**ACTION ITEM:** Transcribe nothing but the lines from the one with "The height and" to the end of the entries, both included, keeping each exact and leaving every picture out.

(Stored items)
+---+

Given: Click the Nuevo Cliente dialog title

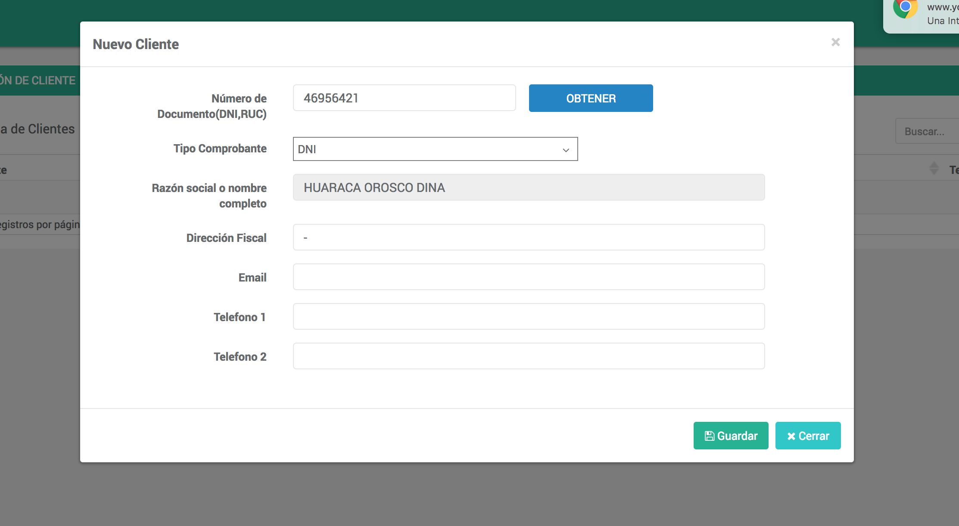Looking at the screenshot, I should click(136, 44).
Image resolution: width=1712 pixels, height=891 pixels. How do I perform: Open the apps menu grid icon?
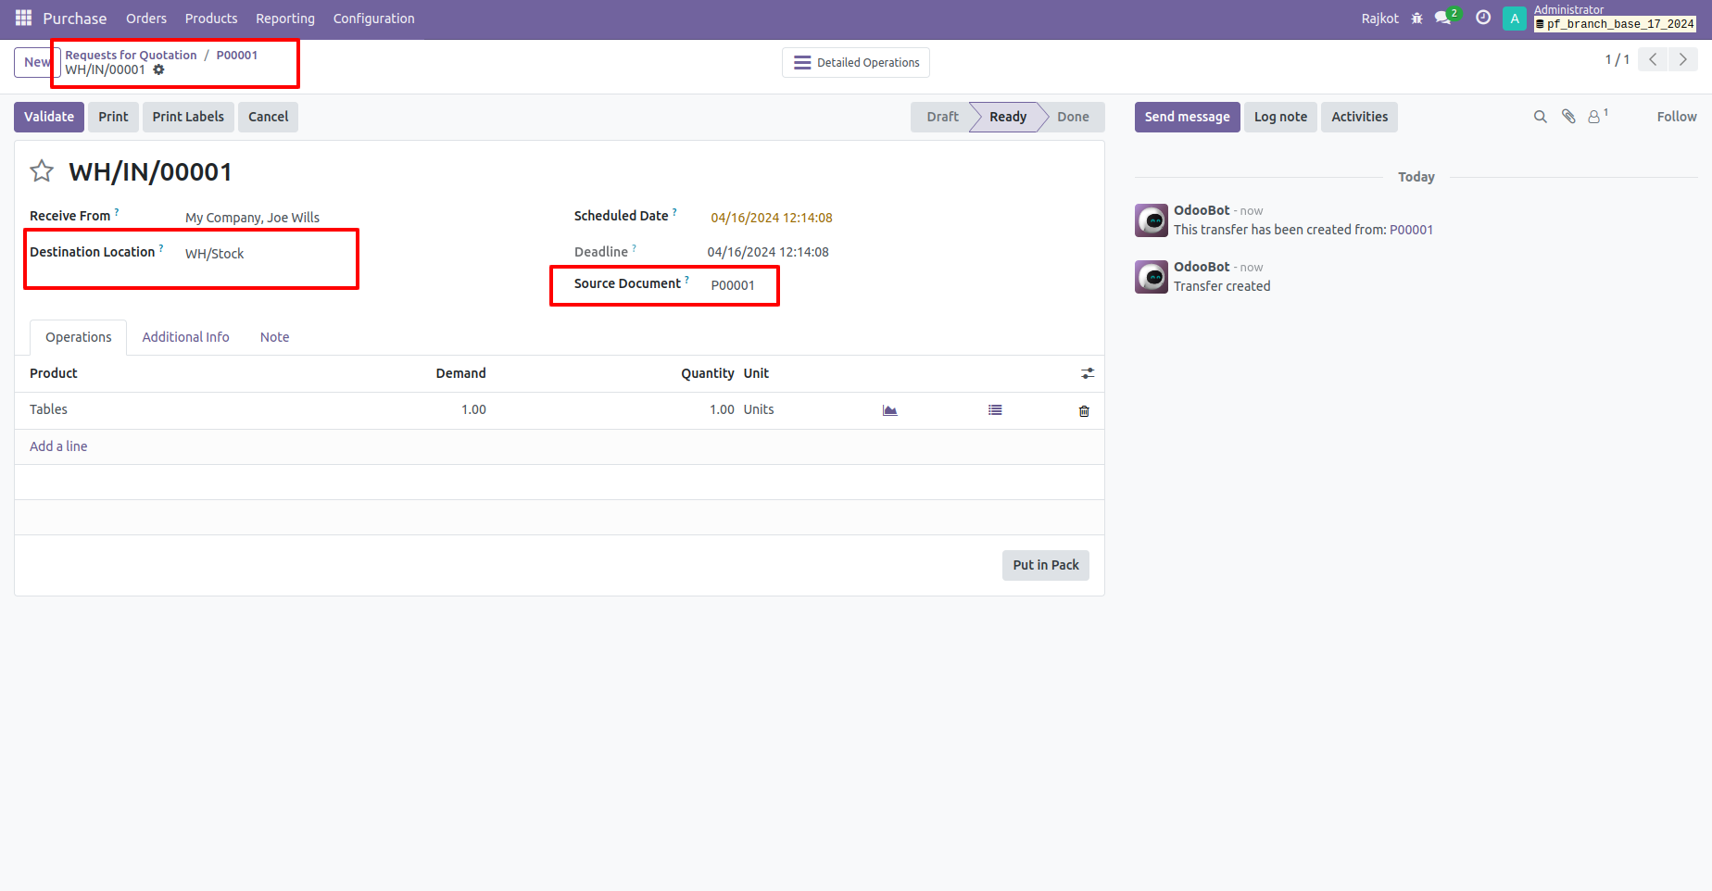pyautogui.click(x=22, y=18)
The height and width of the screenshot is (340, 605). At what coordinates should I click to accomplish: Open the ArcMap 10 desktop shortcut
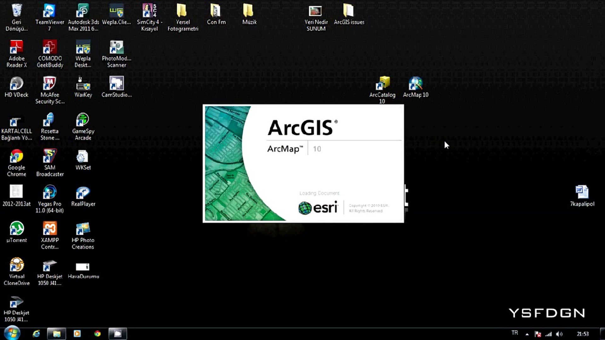pyautogui.click(x=416, y=84)
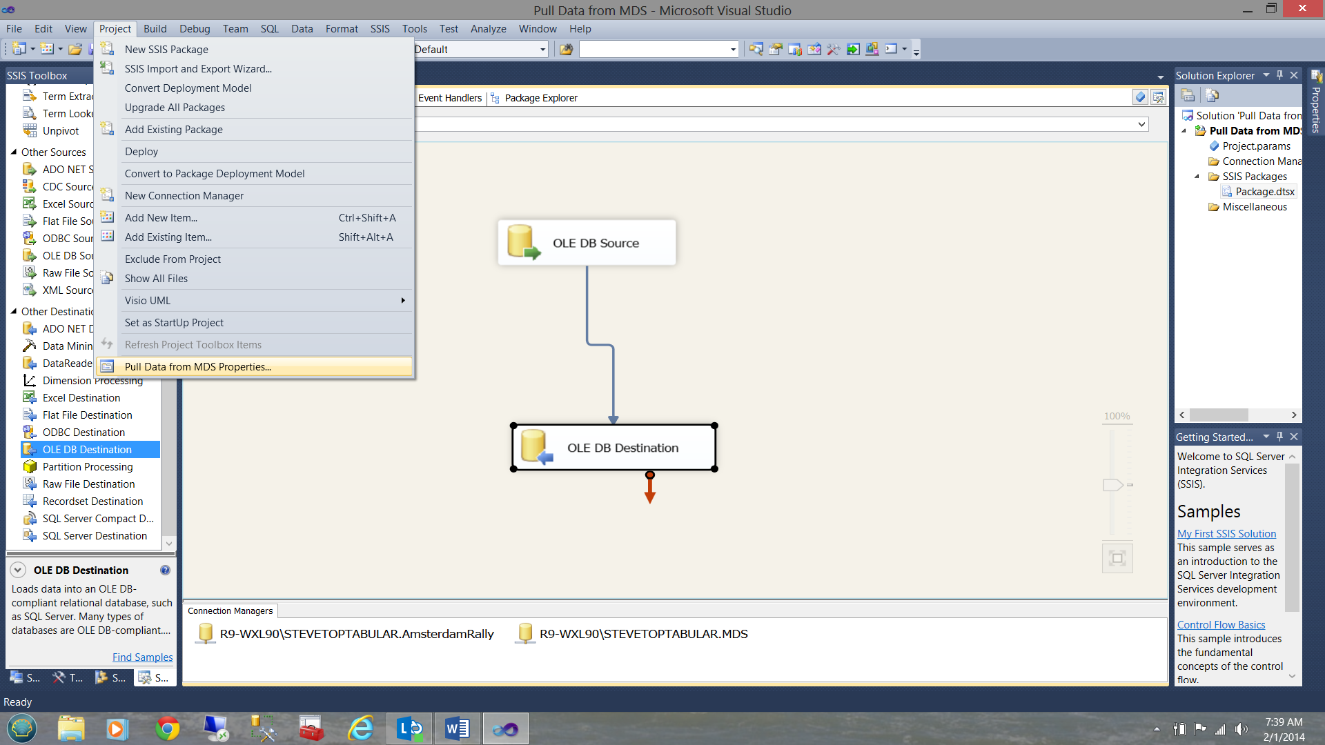This screenshot has width=1325, height=745.
Task: Click the help icon for OLE DB Destination
Action: [x=165, y=570]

+---+

**RESPONSE TO THIS TASK:**
The height and width of the screenshot is (340, 605). At what coordinates should I click to accomplish: Open the ArcMap 10 desktop shortcut
pyautogui.click(x=416, y=84)
This screenshot has width=1325, height=745.
Task: Click the help icon for OLE DB Destination
Action: [x=165, y=570]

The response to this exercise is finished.